Renewing Larger Areas of Fine Scratches
If the scratches are numerous and the floor coating around the scratches is still in good condition, try rubbing wood stain over the area and then quickly wiping it clean. The stain should penetrate the raw wood only.
Choose a floor color marker or stain pen that is similar to the floor color. Test the colorant in a non-visible area to determine the closest color. If needed, floor colorants can be mixed to achieve the perfect hue.
Before applying and if possible, test the blended colors for accuracy in a non-visible area.
A Natural Colorant: Walnuts
For a natural alternative for lighter colored wood flooring, try rubbing a raw walnut into the scratches; the oils fill in very fine scratches. Buff out the walnut oil so it does not affect anyone with nut allergies.

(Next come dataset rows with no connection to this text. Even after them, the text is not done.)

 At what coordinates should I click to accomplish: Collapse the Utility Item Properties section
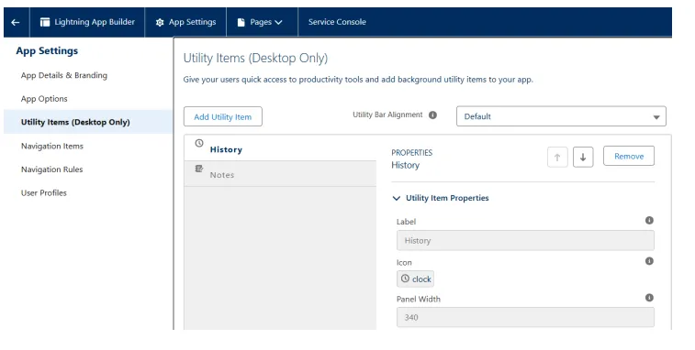(397, 198)
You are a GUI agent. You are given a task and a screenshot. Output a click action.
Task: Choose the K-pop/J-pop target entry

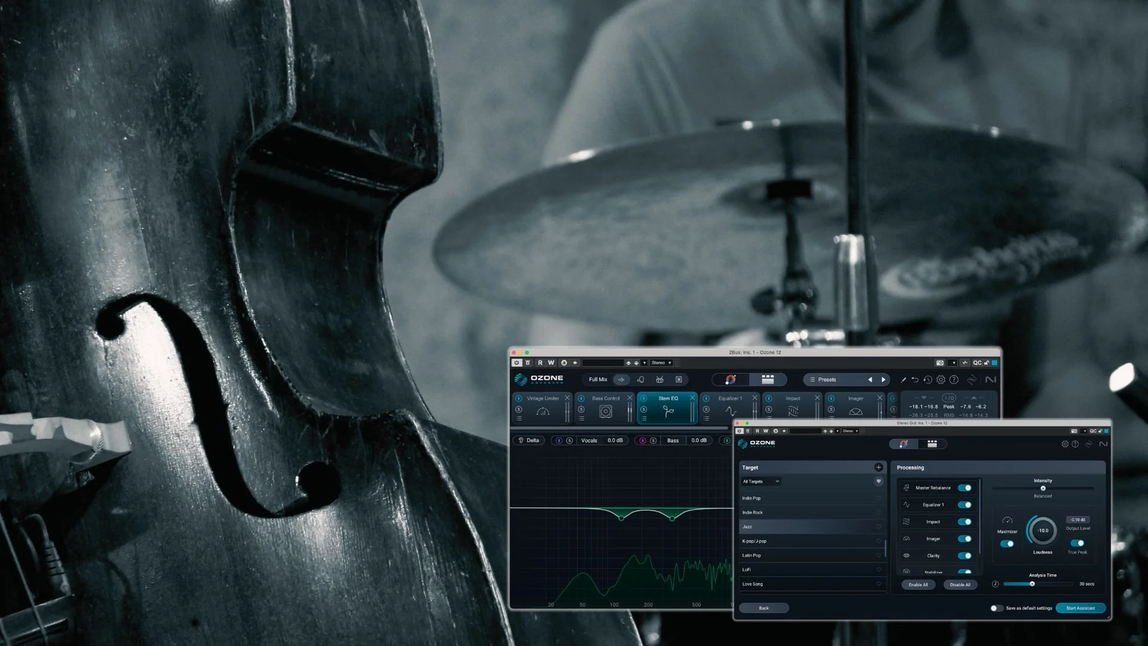[754, 541]
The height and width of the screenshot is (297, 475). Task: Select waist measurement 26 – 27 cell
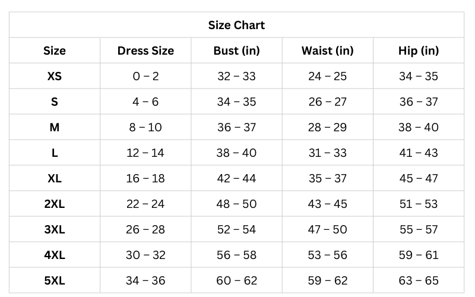(327, 102)
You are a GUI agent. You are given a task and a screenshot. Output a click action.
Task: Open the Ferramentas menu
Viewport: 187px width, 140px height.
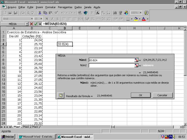(x=65, y=7)
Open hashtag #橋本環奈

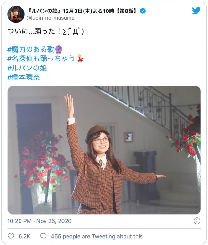point(24,77)
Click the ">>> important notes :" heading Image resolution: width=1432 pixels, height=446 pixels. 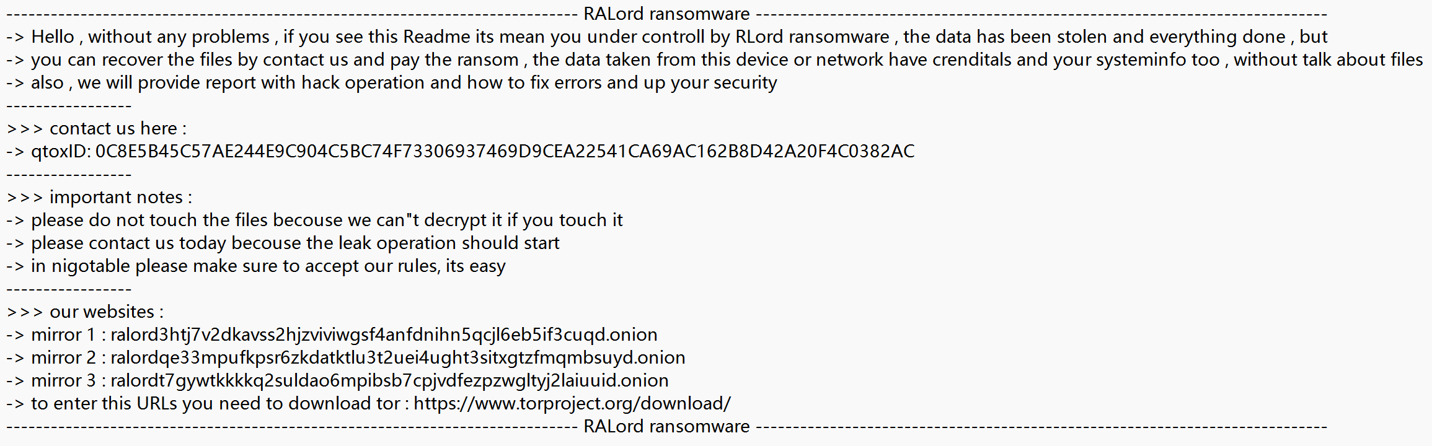tap(99, 197)
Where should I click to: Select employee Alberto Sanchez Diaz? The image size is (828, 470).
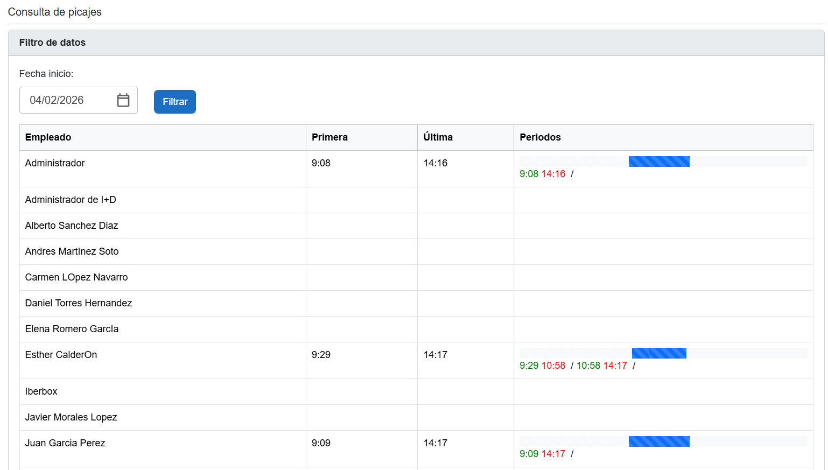[x=72, y=226]
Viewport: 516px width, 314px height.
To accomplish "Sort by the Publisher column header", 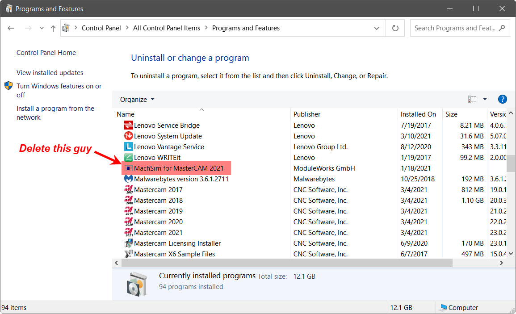I will point(307,114).
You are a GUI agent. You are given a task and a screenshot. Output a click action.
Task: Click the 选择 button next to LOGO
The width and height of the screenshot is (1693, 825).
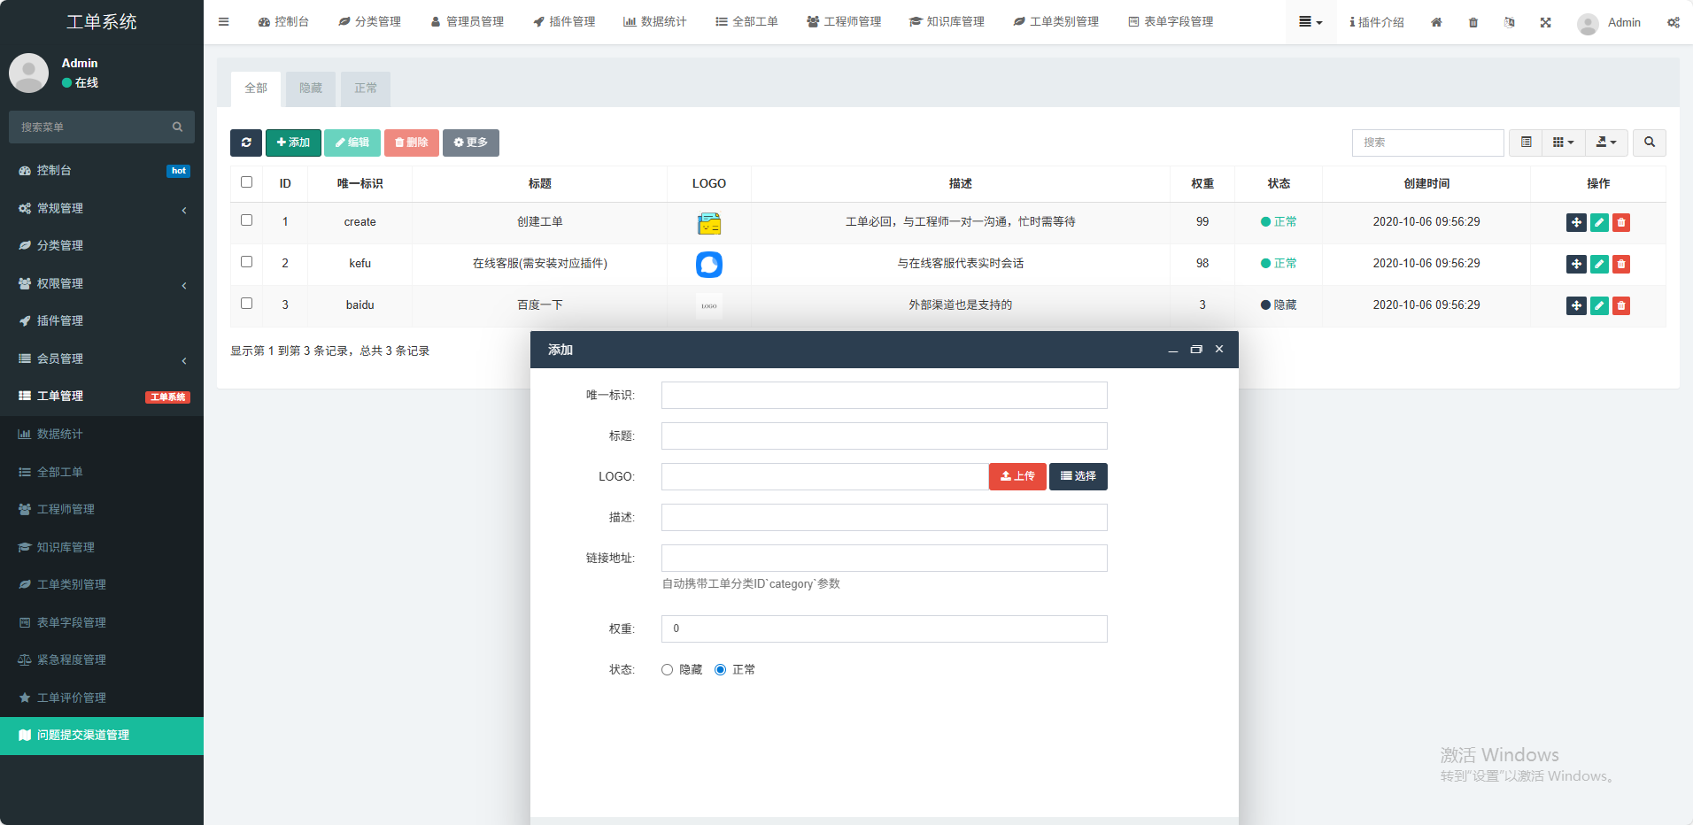1078,476
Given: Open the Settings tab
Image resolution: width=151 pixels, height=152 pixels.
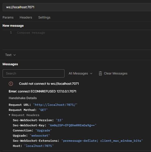Looking at the screenshot, I should (x=44, y=17).
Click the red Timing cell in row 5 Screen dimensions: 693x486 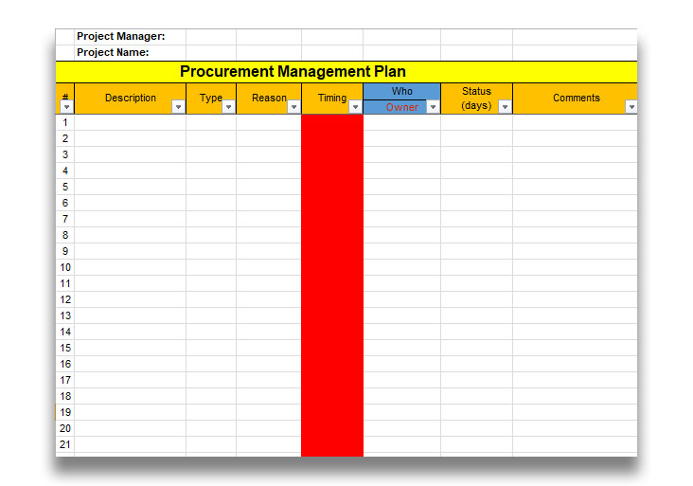(x=331, y=187)
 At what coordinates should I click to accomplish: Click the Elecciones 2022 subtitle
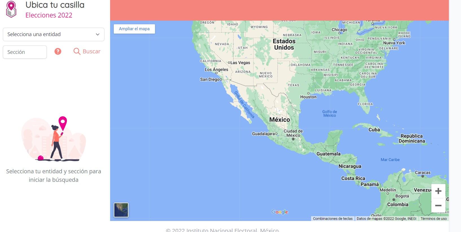[49, 15]
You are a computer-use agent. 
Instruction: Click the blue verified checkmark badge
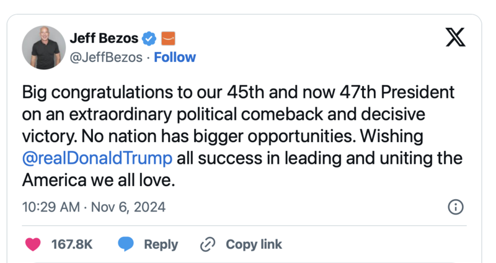click(x=149, y=39)
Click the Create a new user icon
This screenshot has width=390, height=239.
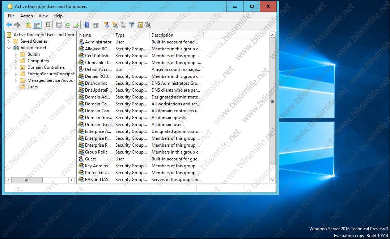[107, 24]
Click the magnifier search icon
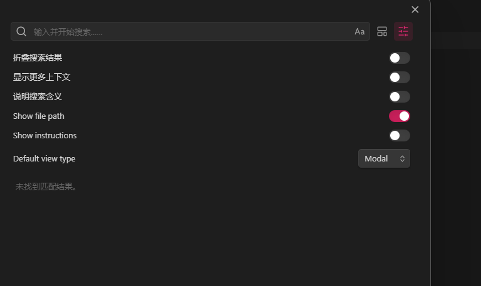The width and height of the screenshot is (481, 286). tap(21, 31)
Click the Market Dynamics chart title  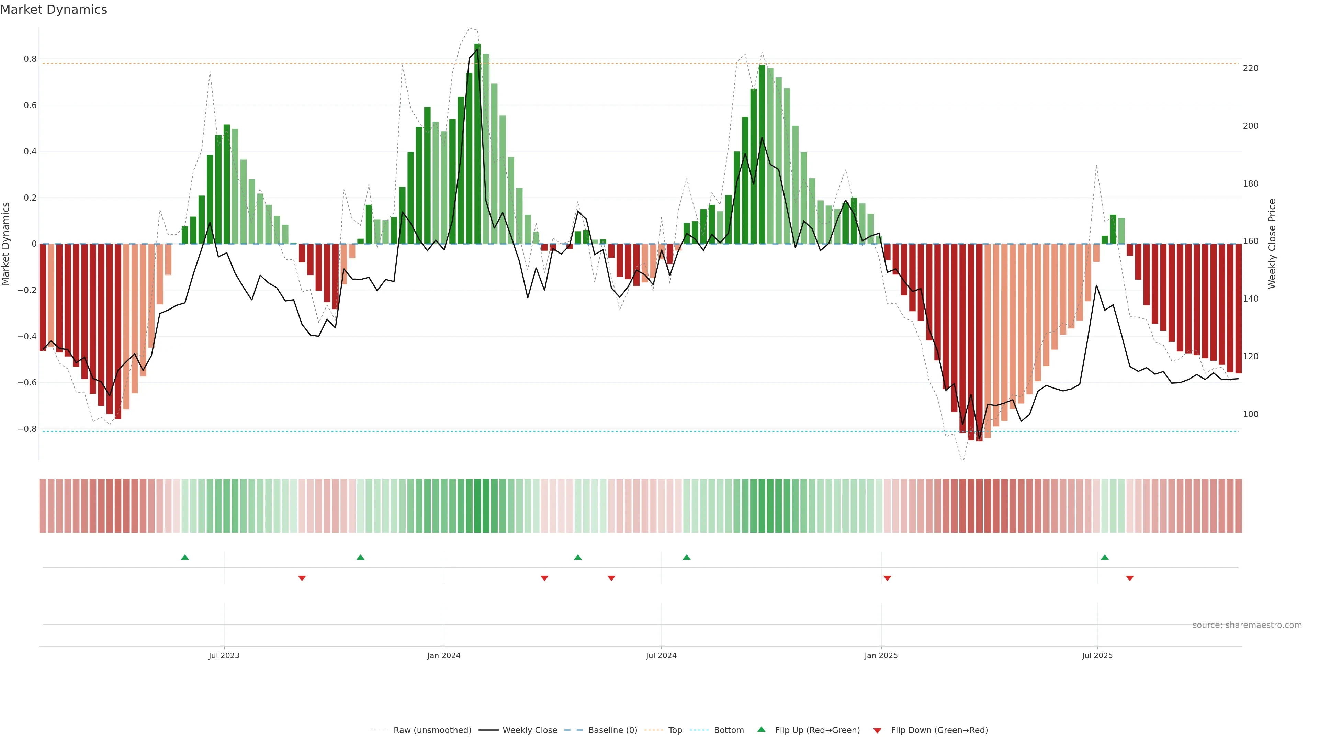54,10
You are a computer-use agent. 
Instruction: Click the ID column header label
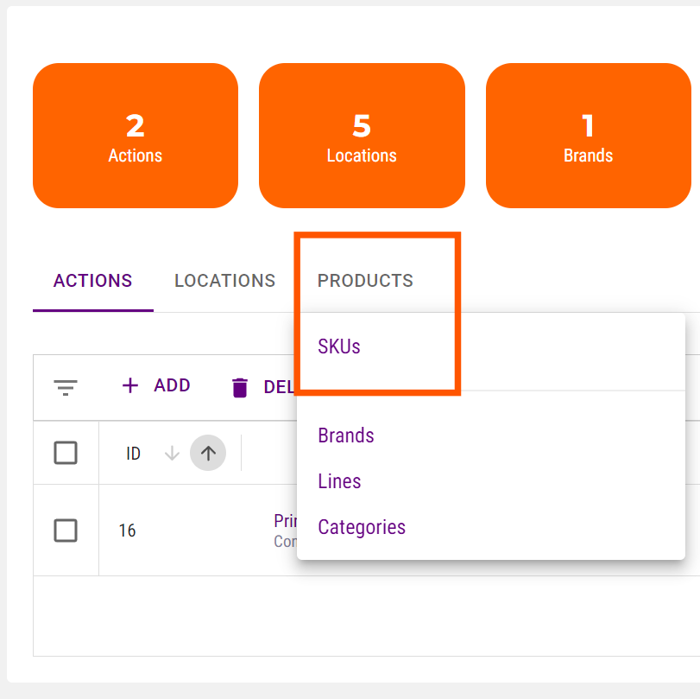(x=133, y=454)
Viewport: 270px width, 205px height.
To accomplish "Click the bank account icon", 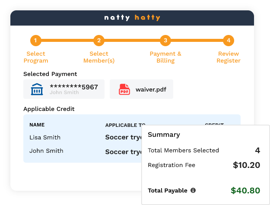I will coord(37,89).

Lightly brush the finalized floor colorant over a small area of the scratches. If this proves successful, continue to the rest of the scratches.
Rub the Area
Lightly rub fine-grade steel wool over the scratches when colorant is dry. Clean the area over by gently using a tack cloth to remove any microscopic bits of debris.
Avoid This Steel Wool
For the steel wool, avoid soap-impregnated products such as Brillo.
Clean up Debris
Clean the area over by gently using a tack cloth to remove any microscopic bits of debris.
Repairing Deep Scratches
Deep scratches over 1/8 inches deep in wood flooring are the type of gouging that occurs from dog claws or by sliding heavy furniture or appliances across the floor. If the deep scratches are numerous and you have solid hardwood flooring, the best avenue is often to sand the entire flooring. But for more localized scratches, the preferred technique is still to fill in and color-blend the deeper scratch using wood filler.
Apply Wood Filler
Prepare wood filler for the crack. Press the wood filler into the crack with the putty knife; carefully stay within the crack. Smooth down the wet filler. Wipe off excess while the wood filler is still wet.
Plastic Putty Knife
A plastic putty knife is softer than a metal putty knife and won't do any further damage to your wood floors.
Let Filler Dry
Let the filler dry at least two hours.
Finalize the Filler
After the wood filler has dried, sand it down by hand. Avoid sanding the flooring around the scratch repair.
Stain the Filled Crack
Tint the cured filler with wood stain or a stain pen to match the flooring's color.